[Data records]
___

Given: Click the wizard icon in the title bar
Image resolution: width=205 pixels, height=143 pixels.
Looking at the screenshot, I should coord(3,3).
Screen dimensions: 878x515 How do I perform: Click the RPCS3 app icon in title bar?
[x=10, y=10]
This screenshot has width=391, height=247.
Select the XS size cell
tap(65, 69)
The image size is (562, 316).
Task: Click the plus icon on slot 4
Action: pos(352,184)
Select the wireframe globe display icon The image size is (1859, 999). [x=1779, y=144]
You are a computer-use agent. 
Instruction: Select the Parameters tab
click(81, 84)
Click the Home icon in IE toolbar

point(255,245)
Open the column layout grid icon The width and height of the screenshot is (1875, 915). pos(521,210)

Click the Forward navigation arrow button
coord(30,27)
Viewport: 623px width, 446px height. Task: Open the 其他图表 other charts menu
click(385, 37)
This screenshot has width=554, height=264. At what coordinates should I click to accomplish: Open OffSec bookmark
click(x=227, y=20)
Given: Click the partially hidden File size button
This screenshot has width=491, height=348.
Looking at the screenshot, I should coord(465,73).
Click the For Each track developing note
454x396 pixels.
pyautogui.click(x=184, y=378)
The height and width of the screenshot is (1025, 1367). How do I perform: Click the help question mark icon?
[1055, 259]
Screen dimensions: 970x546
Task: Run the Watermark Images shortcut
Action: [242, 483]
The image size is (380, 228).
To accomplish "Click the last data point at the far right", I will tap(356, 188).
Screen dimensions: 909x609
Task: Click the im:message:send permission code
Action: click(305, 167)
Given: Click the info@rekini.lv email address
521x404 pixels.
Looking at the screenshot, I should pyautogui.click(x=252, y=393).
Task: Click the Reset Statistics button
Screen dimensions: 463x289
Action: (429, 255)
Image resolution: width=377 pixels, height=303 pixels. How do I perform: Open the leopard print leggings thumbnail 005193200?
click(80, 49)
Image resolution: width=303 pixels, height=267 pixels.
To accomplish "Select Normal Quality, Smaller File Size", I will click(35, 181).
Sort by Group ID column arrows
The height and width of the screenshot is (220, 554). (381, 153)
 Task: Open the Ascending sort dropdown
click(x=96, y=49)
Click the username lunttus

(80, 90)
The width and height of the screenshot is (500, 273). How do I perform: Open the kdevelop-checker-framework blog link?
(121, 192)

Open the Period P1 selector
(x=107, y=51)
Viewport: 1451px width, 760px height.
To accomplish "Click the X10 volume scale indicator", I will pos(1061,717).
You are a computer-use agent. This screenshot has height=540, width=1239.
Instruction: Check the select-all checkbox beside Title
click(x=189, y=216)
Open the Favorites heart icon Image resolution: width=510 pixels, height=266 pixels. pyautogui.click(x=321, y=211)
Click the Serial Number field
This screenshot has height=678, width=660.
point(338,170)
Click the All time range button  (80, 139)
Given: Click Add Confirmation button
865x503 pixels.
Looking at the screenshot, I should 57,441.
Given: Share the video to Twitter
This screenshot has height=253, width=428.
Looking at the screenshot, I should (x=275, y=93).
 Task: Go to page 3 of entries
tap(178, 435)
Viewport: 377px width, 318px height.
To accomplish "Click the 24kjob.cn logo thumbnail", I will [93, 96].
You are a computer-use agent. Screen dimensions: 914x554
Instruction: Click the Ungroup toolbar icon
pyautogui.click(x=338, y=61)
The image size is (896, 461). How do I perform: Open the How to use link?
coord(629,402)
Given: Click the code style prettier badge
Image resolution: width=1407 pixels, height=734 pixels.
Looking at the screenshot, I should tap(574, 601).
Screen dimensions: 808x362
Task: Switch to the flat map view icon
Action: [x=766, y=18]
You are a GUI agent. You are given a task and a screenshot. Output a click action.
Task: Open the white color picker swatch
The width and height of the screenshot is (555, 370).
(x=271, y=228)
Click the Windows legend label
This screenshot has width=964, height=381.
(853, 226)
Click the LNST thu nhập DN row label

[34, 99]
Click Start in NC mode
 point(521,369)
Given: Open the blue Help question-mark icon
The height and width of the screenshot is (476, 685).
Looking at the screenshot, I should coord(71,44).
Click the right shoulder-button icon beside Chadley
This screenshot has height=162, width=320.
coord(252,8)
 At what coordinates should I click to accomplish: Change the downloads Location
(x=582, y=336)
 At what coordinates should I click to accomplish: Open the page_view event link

___

Output the lines of the records above exactly as they appear, from the line containing "Open the column" through the line containing "Click the For Each track developing note".

● SOLUTION FOR THIS EXERCISE
Open the column layout grid icon The width and height of the screenshot is (1875, 915). pos(521,210)

Click the Forward navigation arrow button
coord(30,27)
Viewport: 623px width, 446px height. Task: Open the 其他图表 other charts menu
click(385, 37)
This screenshot has width=554, height=264. At what coordinates should I click to accomplish: Open OffSec bookmark
click(x=227, y=20)
Given: Click the partially hidden File size button
This screenshot has width=491, height=348.
Looking at the screenshot, I should coord(465,73).
Click the For Each track developing note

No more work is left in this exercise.